Sem citar nomes, Bob Wollheim, autor do livro Nasce um Empreendedor, diz que uma saída para identificar um empreendedor de palco é analisar se o palestrante apresenta dados de desempenho que justifiquem o sucesso que diz ter, como aumento de faturamento, vendas ou investidores. Além do aspecto motivacional, é preciso que o conteúdo seja aplicável. Não basta ter uma boa ideia, se ela não vier acompanhada de uma boa gestão. “O WhatsApp não foi o primeiro messenger, o Facebook não foi a primeira rede social”, compara.

Sua página pessoal citava também passagens por empresas como Google e Microsoft, além de ser ela uma das fundadoras de uma empresa posteriormente vendida por mais de 50 milhões de dólares, a Lemon. O período nas duas gigantes de tecnologia foram estágios. Na Lemon, ela de fato podia ser considerada fundadora, como esclareceu Wences Casares, criador da empresa, mas só agora ficou claro que ela entrou na equipe quando o projeto já havia sido iniciado.

Procurada pelo site de VEJA, a empreendedora informou, por meio de sua assessoria, que o que ela tinha a falar sobre o assunto estava em um texto postado no site Medium. Na nota, Bel Pesce pede desculpas aos leitores que possam ter se sentido desrespeitados por não saber dos detalhes de sua carreira e deu mais informações sobre si.

Críticas e controvérsias

Assim como Bel Pesce, Luiz Marins, um veterano das palestras motivacionais voltadas a empreendedores, também já teve seu currículo questionado. Em 2001, a revista EXAME, do Grupo Abril, que edita VEJA, fez uma reportagem mostrando divergências em relação a itens da sua formação como um Phd na Austrália, que na verdade era um curso diferente daquele que equivale a um doutorado. E outro na renomada London School of Economics – que se tratava de um curso introdutório à economia feito também no país da Oceania, mas em uma instituição parceira da escola londrina. Ele dizia ter filiais da sua empresa no exterior, a Anthropos, que na verdade eram representações comerciais sem funcionários.

Os paralelos entre Marins e Pesce não se restringem à controvérsia sobre o currículo. Suas palestras são recheadas por raciocínios como “o perigo não é você pensar grande, mas pensar pequeno” e “sem entusiasmo, o sucesso é impossível”. Procurado pela reportagem, Marins disse que não poderia responder ao pedido de entrevista.
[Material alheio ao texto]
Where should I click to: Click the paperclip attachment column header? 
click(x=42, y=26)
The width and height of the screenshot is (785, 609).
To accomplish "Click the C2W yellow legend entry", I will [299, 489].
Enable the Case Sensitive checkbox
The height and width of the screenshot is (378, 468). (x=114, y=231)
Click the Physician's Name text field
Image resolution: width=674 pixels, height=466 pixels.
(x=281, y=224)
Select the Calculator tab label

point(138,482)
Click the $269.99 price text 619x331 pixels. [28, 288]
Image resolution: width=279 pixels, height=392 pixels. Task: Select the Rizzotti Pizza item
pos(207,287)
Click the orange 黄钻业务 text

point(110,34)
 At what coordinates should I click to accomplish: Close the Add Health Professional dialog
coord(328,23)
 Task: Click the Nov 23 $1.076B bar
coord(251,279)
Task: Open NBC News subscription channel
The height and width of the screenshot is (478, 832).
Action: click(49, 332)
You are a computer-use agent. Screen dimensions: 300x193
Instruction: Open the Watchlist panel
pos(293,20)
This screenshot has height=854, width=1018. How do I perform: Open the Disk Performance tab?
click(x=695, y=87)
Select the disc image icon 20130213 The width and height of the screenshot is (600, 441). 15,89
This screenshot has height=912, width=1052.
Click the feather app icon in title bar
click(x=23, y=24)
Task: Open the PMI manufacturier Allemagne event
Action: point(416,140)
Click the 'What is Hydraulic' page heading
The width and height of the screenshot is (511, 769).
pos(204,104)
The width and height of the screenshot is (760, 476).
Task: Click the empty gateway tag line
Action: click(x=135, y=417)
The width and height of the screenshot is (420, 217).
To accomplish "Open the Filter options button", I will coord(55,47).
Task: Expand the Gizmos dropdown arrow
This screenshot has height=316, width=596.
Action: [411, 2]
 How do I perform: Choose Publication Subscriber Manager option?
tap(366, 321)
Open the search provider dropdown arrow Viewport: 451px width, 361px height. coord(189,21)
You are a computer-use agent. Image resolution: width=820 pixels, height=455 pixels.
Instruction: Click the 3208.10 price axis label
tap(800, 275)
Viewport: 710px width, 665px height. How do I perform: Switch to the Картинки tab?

O pouco tempo de experiência ou eventuais fracassos de empreendimentos criados não são aspectos necessariamente negativos. Afinal, o palestrante pode se embasar em experiências de terceiros, ou mesmo em seus próprios erros, para ensinar o caminho das pedras à plateia. “Tem gente que tem uma capacidade analítica impressionante”, diz Wollheim .

Durante o caso Bel Pesce, um dos nomes citados nas redes sociais pelos críticos do chamado empreendedorismo de palco foi o de Cris Franklin. Em sua página no Facebook, ela tem 1,7 milhão de seguidores – e um currículo que informa, de maneira lacônica, que ela é “empreendedora digital há mais de onze anos, especialista em vendas pela internet e criação de negócios digitais“. Sabe-se, por seus vídeos, que ela começou a empreender – não fica claro em quais atividades – quando cursava a faculdade de farmácia. E sabe-se também que seu pensamento empresarial inclui mantras como “a gente tem que acreditar que é possível – porque é” e “é preciso desenvolver o ‘mindset’ para fazer as coisas acontecerem”.

Ao site de VEJA, ela disse, por email, que recebe bem as críticas. “A minha vida toda sempre ralei muito até estabelecer um método que funcionasse redondinho”, afirma. “A faculdade dá muito conhecimento teórico, e nós queremos complementar muitas vezes o conhecimento desse aluno com conhecimento prático. Seu te contar quantas vidas que vi mudarem, dá horas de conversa.”

Tentativa e erro

O ambiente relativamente novo dos negócios na internet, campo de atuação de palestrantes como Cris Franklin, abre espaço para uma lógica mais parecida com tentativa e erro em vez de um planejamento prévio, mais tradicional. Marcelo Aidar,  coordenador adjunto do Centro de Empreendedorismo e Novos Negócios da FGV (FGVCenn), diz que o sucesso de empresas que tomaram caminhos não convencionais, como a Apple, pode explicar a opção pelo método mais intuitivo. Ele se aplica, no entanto, a casos específicos.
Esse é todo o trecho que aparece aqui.